The one criteria is that for best results the search terms need to be as detailed as possible, but there’s plenty of times when even the longest and most detailed search terms don’t bring back anything more appropriate than what a more basic version would. This is something that gets our attention fast in the same way it would for any Canadian web hosting provider, and naturally as we make it so that websites are on the web and available for indexing in SERPS.
If there’s room for improvement then that’s always the way to go, and there’s plenty to like about the sound of finding exactly what you’re looking for on the web more quickly. So let’s use this week’s entry here to look at Andi in more detail and see if this isn’t one new web browser that’s about to explode in popularity.

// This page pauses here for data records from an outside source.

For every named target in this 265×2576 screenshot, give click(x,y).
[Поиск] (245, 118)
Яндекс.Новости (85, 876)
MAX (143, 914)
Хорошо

The Andi search engine mixes large language models and live web data to come up with a more detailed answer to questions entered by searchers. AI and natural language processing are used to understand a question’s intent, and from there the browser will look at the top 10 to 20 results for any given query. The locations that make the cut are then overviewed with large language models to generate a more direct answer to the question, and ideally one that will get the user to where they want to be quicker.
The makers of Andi have said this is something that has been very needed for a long time, and especially given the way the web has evolved over the better part of 30 years. The belief there is that Google – among others – is built for how the web worked 20 years ago. What’s happened is the cognitive overload generated from ads and links overloading the user has gotten the point where it’s distracting and degenerating the web-searching process.
The aim is to provide direct answers to questions, not simply dump out a list of links where you might find that answer. It’s a real departure from the standard way of thinking around all of this, but it’s something that is going to have more and more merit to it as users demand a better web browsing experience.
Geared for Younger Demographic
It’s also very clear that this new browser is designed for a younger demographic and one that simply doesn’t get the same amount of nookie as the generations that came before them. Andi is likened to getting search results in a social media feed, and that may be all that needs to be said about why this new browser type is going to be a really good fit for younger uses.
People from that age demographic who were able to try Andi out said they like the clean reading appearance of the search results too, and all in all it’s believed to be designed so that it lines up with younger users’ preference for visual feeds and chat apps. These are conversational interfaces, and catering to that preference played a big part in how Andi came to be.
It’s a marked departure from every other approach to designing a web browser, and it’s that conversational interface that is going to allow Andi to take on the big guys in Chrome, Edge, Safari and the like. If you feel that too much information, spam, and clutter in the results
There’s some reason to believe this new type of web browser may appeal to older folks too, and that’s because there’s a concurrent belief that users are tiring of Google’s search algorithms not being as objective as people would like them to be. Takes a very discerning user to be able to even conclude that, but there are ever-greater numbers of them in the older segments of users too.
Search Alternatives Needed
The question becomes though how many people will be easily persuaded to move from their current browser to a new and experimental one like Andi. The one thing that will sway them is if they are aware that there is simply too much information online now, and the problem being that most if is not quality information. Many of the newer search engines simply duplicate the look and feel of Google, but new means of intaking and digesting information may be an impetus to slow change.
There are also other ways this browser is going to be different. There will be no charge for the service and it won’t track users’ personal identifying information. There is already talks of it partnering with tools like Amazon Alexa and other kinds of voice-powered search, but departing from the model of current searches where they are bundled with advertising may create a need to create revenue by some means.